In a brutal juiced Tier 15 spectate run, the money builds are the ones that clear fast and don't fold, turning gold ticks and loot pops into real Divines, while sluggish glass cannons just burn portals.
Posted 6 meses in Otro.
People love to talk about "the economy" in Path of Exile like it's a spreadsheet problem, but it's not. It's a build problem. You can copy a farming route, buy the same scarabs, even track your loot like a maniac, and still go broke if your character folds the moment a map gets mean. When folks start prepping for PoE 2 and hunting PoE 2 Currency, the real question isn't what content pays best. It's whether your build can keep moving when the game turns the dial up and stops being polite.
A fully loaded Tier 15 is basically a public test you didn't sign up for. One bad mod combo, one awkward layout, and suddenly your "efficient" strategy is you staring at the respawn screen. That's why watching random players run these maps is so revealing. It strips away the hype. You see who's actually printing value and who's just donating time and portals. It's not even about being fancy. It's about doing the boring stuff right, over and over, without falling apart.
You notice it fast: the players who get rich don't pause. They push. One guy we watched looked like a mess on purpose, blinking around, fire effects everywhere, barely any elegance to it. But he was always in the next pack, always clicking forward. Loot in PoE is a volume game. Every second you're stuck casting at one straggler, you're not rolling the dice on the next screen. Clear speed isn't a flex, it's a multiplier on every other decision you make.
Then there's the calm builds, the ones that make the map feel smaller. You've seen the type: they zone a whole cluster, keep distance, don't panic when the ground turns into a warning sign. That's when the good stuff starts showing up—Divines, chunky essences, the kind of hits that make a session feel "worth it." It's not magic. It's the simple math of uptime. If you're alive and clearing, you're rolling more chances. If you're dead, you're paying for juice you didn't get to use.
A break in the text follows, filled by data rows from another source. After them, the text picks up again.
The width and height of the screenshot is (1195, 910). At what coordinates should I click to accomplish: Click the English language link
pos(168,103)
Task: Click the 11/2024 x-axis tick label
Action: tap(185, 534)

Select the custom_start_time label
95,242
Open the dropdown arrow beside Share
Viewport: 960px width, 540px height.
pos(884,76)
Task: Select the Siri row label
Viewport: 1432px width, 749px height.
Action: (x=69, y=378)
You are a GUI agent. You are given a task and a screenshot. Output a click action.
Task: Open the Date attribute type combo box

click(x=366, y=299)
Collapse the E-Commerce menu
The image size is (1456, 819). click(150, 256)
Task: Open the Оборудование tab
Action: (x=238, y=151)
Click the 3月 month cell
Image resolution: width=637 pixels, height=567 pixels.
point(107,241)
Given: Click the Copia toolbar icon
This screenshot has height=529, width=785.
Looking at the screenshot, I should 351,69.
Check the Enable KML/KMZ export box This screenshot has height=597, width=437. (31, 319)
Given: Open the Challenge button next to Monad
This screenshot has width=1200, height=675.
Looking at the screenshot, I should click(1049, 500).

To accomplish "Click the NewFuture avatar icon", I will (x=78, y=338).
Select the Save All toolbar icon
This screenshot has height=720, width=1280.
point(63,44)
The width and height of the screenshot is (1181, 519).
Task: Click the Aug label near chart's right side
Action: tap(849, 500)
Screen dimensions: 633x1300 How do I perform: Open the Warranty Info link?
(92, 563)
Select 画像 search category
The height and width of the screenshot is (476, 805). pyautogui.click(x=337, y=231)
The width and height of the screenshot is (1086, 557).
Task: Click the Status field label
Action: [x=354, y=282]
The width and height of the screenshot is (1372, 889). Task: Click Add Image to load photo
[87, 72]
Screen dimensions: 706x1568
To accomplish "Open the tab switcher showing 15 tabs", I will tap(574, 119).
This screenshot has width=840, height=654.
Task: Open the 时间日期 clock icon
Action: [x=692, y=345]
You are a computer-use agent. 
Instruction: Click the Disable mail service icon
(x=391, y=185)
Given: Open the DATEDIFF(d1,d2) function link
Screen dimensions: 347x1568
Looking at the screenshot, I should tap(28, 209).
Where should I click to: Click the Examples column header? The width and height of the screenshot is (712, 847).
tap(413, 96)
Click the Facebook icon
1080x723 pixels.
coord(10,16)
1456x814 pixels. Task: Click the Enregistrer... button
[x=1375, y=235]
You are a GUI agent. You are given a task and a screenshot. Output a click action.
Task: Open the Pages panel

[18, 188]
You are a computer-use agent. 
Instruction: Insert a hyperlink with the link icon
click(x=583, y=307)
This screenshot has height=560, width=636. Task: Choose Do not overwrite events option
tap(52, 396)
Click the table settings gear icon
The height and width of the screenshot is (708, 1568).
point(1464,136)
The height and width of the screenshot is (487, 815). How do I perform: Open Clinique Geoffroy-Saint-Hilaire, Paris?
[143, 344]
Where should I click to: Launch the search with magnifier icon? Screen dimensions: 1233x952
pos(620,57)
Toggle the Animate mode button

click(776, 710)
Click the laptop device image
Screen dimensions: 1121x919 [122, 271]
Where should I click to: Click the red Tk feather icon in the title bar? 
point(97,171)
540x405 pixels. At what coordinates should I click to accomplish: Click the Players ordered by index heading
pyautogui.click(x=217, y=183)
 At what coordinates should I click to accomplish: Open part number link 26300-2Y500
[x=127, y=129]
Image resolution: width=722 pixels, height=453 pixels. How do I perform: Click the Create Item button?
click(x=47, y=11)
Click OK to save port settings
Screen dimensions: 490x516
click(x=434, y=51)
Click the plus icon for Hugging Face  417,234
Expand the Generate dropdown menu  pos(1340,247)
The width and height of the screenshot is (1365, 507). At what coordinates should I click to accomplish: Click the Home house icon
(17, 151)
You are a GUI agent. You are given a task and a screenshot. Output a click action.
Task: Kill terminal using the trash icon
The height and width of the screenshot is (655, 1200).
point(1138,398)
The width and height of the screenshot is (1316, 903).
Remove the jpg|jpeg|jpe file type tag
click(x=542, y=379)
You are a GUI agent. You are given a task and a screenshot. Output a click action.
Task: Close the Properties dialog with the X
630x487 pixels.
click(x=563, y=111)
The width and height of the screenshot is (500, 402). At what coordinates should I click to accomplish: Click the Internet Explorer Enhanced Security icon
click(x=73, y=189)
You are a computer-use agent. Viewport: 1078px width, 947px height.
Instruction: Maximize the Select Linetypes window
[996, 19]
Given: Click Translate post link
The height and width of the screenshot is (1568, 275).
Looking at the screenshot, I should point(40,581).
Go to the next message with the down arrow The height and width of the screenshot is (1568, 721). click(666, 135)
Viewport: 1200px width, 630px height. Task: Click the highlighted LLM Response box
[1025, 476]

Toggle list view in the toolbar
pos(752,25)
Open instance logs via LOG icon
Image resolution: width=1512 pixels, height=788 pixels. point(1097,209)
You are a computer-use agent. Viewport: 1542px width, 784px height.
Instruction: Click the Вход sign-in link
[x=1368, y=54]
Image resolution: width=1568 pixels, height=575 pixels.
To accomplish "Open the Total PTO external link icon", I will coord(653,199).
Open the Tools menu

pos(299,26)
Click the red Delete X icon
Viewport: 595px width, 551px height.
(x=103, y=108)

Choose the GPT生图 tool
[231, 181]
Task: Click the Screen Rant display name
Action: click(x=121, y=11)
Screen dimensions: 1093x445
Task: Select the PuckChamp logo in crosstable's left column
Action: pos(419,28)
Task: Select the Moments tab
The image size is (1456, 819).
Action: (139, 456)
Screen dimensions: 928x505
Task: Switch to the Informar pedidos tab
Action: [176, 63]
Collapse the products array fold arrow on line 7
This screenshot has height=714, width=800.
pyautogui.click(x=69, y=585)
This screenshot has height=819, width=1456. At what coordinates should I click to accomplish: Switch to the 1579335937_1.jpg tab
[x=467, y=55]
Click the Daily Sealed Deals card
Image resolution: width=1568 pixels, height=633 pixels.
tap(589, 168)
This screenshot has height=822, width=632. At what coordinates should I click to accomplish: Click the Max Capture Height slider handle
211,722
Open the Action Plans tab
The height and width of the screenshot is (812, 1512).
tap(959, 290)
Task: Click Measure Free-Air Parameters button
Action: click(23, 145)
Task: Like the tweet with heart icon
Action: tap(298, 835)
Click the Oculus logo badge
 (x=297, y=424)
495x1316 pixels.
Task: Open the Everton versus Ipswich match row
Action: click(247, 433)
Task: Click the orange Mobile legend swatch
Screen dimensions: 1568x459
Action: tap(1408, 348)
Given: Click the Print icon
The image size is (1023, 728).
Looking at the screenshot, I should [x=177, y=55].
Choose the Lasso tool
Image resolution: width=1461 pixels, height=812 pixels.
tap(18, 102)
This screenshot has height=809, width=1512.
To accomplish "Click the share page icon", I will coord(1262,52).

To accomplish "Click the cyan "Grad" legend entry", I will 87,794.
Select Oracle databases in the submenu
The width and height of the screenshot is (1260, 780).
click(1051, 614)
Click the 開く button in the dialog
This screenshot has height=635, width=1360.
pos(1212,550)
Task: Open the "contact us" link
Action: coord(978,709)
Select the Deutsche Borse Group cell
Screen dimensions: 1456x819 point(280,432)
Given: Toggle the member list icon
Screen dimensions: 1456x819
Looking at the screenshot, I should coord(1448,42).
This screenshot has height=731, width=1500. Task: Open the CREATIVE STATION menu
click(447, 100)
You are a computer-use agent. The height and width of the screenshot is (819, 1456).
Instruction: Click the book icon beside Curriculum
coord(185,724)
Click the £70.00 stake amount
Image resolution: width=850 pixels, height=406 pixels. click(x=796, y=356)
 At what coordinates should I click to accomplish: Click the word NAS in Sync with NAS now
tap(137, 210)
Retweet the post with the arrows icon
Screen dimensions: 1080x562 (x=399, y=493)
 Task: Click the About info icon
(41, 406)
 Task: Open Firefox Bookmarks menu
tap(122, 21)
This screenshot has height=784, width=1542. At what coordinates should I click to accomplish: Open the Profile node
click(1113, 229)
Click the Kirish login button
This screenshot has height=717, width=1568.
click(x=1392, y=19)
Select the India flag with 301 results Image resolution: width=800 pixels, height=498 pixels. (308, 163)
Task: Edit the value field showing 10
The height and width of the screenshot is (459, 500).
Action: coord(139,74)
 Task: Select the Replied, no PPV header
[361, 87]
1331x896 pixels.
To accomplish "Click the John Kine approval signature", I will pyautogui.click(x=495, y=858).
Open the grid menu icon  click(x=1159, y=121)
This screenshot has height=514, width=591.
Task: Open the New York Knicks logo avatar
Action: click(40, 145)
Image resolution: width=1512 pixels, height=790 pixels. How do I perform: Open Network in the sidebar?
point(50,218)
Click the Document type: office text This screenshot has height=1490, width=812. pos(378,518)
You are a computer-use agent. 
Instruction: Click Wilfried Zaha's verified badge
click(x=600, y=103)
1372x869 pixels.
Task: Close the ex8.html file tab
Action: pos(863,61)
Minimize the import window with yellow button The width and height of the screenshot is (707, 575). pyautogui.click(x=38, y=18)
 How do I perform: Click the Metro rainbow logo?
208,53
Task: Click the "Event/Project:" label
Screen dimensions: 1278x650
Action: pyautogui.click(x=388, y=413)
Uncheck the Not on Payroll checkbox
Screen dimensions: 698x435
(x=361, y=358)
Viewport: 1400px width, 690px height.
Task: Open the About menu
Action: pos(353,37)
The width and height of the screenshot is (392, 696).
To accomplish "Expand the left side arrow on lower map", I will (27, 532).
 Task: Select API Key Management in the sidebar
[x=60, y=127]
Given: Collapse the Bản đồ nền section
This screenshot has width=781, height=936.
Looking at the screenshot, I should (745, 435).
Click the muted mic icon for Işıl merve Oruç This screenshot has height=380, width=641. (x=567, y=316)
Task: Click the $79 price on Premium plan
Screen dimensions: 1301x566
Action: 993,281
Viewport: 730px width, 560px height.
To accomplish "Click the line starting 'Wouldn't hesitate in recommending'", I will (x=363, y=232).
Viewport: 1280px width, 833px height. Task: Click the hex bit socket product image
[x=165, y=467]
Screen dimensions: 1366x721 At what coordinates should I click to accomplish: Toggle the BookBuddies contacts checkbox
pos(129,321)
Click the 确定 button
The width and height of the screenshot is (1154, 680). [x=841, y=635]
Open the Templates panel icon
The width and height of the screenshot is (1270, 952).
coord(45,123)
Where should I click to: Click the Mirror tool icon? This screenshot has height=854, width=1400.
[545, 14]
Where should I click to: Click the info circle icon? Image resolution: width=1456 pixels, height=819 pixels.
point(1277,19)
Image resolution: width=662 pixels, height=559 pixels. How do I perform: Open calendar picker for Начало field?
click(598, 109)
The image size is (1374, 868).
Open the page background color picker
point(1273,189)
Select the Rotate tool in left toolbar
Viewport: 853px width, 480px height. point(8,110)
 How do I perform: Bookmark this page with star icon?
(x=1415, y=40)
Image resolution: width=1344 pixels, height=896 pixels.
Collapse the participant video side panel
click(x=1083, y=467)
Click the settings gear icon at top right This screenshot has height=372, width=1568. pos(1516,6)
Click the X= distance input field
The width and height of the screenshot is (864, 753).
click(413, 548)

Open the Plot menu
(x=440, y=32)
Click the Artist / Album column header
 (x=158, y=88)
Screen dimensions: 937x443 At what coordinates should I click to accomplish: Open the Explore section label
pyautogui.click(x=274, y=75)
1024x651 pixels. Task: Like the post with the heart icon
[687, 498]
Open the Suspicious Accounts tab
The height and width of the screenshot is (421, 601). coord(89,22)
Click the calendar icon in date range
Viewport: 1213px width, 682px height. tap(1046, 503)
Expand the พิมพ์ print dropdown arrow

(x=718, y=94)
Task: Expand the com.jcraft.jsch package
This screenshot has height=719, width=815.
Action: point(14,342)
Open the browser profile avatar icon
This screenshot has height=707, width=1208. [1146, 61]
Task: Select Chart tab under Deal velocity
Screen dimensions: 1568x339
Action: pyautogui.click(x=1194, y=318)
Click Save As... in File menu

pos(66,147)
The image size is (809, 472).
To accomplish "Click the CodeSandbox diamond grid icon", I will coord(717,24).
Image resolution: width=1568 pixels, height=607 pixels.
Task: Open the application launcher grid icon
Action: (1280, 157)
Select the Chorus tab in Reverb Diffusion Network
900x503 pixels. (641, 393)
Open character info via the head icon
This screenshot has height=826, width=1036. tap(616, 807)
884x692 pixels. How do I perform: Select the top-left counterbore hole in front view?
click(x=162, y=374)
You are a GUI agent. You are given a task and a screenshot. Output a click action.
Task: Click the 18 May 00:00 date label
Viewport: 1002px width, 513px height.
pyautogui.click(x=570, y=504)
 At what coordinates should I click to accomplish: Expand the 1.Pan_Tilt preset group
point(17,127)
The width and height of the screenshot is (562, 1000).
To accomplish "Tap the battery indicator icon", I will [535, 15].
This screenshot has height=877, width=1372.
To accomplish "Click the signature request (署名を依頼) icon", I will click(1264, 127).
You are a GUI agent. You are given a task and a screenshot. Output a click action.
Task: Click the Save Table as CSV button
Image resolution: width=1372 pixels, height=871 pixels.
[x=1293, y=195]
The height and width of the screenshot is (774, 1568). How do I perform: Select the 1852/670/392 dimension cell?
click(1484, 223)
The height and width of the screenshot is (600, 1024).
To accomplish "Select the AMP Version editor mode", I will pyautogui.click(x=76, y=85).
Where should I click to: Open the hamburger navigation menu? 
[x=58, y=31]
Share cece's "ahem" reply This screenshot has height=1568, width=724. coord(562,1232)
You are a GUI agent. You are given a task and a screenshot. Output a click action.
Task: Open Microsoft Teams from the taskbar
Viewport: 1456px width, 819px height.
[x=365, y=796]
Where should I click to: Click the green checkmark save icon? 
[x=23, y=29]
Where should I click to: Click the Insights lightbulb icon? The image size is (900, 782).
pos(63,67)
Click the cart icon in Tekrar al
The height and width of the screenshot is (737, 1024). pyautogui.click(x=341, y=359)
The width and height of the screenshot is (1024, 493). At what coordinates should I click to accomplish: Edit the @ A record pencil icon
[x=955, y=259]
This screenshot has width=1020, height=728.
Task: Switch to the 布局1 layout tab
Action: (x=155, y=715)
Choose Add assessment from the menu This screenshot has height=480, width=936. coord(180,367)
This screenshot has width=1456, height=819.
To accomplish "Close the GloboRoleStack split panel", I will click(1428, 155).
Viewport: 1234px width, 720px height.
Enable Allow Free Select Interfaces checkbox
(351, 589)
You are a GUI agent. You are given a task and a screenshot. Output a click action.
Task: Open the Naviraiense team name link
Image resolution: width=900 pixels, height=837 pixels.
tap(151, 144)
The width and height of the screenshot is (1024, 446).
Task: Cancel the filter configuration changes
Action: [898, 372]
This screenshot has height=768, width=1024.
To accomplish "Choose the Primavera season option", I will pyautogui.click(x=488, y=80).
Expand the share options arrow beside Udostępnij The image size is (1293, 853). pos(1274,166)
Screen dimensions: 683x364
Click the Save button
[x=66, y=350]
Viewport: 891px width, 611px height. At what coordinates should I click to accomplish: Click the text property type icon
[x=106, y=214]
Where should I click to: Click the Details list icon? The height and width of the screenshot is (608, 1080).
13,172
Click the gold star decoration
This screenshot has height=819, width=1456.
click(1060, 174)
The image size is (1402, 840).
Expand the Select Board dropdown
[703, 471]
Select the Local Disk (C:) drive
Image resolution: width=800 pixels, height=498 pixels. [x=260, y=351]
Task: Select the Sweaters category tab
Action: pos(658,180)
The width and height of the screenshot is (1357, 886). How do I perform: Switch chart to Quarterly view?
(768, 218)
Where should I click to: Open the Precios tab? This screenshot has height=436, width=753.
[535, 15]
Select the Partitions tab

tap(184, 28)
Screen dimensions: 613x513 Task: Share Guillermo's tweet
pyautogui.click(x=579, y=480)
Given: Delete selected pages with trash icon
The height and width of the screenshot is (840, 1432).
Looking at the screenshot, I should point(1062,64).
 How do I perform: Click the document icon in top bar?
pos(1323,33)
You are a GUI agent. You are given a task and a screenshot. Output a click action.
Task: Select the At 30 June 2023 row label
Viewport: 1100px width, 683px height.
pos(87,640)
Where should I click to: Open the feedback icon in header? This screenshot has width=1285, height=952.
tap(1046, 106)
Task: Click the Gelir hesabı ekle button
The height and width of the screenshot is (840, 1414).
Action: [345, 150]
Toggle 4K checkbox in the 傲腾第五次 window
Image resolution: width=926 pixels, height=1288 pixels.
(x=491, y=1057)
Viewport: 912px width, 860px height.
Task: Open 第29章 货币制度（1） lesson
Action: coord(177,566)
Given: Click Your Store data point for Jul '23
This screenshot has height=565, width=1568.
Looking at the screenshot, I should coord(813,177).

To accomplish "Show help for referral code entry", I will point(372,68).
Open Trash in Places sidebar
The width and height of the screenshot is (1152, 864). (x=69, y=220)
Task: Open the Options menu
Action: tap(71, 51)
The roughest part is watching a build that just can't get there. The classic example is the slow ramp setup that looks fine in low tiers, then gets hard-stopped by a single tanky white monster with an annoying mod. Ten seconds turns into twenty. You start kiting like it's a boss fight. And then, yeah, you die. In softcore it feels like a small mistake, but it's an economic one: fewer kills, fewer drops, one less portal, and sometimes a bricked map. If you want to be the player people spectate and think, "Yeah, that works," build for pressure first—especially if you're planning to chase path of exile 2 currency without bleeding value every time content gets spicy.